I love you.
I really really do.
It's not often that i make open declarations of love, but this time, it finally registered in my brain that i do love the Lord God Almighty.
A wave of sheer happiness washes over me.
And you know the feeling when something huge inside you just wishes to burst forth and flow out of you - somehow, it reminds me of the sea. Anyway, back to the issue.
Yeah. I'm that happy.
I mean, i always wondered if i do love Him. Coz it's like...i doubt i'm the kind of person to love easily.
I have always been grateful. Who won't? After all, He sacrificed his only Son to die for us, die for me, so that we can all have eternal life! Jesus was crucified on the cross - can you imagine how excruciatingly painful that must have been?

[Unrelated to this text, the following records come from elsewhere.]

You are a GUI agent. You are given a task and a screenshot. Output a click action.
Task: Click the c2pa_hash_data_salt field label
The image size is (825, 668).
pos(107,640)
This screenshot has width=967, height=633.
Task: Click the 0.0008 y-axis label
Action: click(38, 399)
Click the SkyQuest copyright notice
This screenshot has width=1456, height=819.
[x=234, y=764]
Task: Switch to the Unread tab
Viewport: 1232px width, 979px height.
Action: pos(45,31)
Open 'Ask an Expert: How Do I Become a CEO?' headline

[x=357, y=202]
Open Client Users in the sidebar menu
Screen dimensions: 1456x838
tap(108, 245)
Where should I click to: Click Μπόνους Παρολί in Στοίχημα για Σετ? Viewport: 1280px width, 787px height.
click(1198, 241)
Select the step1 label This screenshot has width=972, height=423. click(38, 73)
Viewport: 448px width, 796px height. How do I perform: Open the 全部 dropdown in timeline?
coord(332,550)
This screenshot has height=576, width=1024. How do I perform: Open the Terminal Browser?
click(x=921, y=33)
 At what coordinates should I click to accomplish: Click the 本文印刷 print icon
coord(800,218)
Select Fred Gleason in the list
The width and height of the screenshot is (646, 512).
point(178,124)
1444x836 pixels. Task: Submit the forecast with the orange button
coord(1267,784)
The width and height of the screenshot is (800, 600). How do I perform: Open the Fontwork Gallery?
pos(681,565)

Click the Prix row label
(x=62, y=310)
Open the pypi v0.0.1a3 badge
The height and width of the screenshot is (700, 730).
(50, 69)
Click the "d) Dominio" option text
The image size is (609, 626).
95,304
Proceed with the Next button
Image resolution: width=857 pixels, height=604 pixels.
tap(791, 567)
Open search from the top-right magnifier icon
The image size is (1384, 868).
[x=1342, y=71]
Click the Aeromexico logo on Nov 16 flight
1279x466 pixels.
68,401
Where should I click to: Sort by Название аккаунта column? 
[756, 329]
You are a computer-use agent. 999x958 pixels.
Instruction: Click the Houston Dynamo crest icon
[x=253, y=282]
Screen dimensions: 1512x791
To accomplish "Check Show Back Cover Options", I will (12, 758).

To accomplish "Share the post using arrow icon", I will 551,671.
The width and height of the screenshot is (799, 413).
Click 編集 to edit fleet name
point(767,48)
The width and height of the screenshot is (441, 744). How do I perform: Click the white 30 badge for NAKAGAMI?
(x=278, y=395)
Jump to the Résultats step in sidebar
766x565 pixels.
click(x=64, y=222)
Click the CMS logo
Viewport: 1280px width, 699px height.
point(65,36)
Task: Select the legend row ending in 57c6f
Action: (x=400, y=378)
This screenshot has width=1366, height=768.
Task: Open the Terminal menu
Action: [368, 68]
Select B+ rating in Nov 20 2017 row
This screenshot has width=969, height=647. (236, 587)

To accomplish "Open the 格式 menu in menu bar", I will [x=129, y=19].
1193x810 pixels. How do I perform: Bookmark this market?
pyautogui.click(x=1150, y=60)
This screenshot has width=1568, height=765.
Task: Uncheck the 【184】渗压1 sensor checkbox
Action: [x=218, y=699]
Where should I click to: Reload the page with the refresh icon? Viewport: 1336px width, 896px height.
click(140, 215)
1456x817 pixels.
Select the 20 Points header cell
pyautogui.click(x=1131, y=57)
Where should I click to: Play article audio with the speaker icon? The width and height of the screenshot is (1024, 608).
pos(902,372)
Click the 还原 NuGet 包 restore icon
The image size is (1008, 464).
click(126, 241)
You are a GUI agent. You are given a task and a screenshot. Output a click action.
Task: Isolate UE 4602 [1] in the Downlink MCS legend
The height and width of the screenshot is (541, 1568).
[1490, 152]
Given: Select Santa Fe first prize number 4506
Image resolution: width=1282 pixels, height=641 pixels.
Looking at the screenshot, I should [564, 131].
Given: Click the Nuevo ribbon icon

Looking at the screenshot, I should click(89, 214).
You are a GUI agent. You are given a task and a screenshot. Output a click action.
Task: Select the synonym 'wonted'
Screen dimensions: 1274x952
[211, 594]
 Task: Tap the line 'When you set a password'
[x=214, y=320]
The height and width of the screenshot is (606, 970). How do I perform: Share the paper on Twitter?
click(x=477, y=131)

I mean, Passion of Christ doesn't even fully capture it. After all, it's only a movie.
He sacrificed his Son for us! For the people that ridiculed and put him up on that cross, and Jesus even asked God to forgive them. i mean, that is the most selfless and greatest act i've ever heard of.
And i have thought about it all - many a time. Yet i always wondered.
I wonder no more.
And i pray that my faith in the Lord God Almighty will never ever waver.
I feel like i'm shining, if you know what i mean. But then again, i have always been rather abstract so...yeah.
It's like...i feel so alive, and my aura or something is just seeping forth.
I'm not even sure if i make any sense.
But one thing's for sure.
I'm happy, very happy.
I feel like squealing.
Gosh, i feel like dancing.
It's like i'm free of inhibitions or something.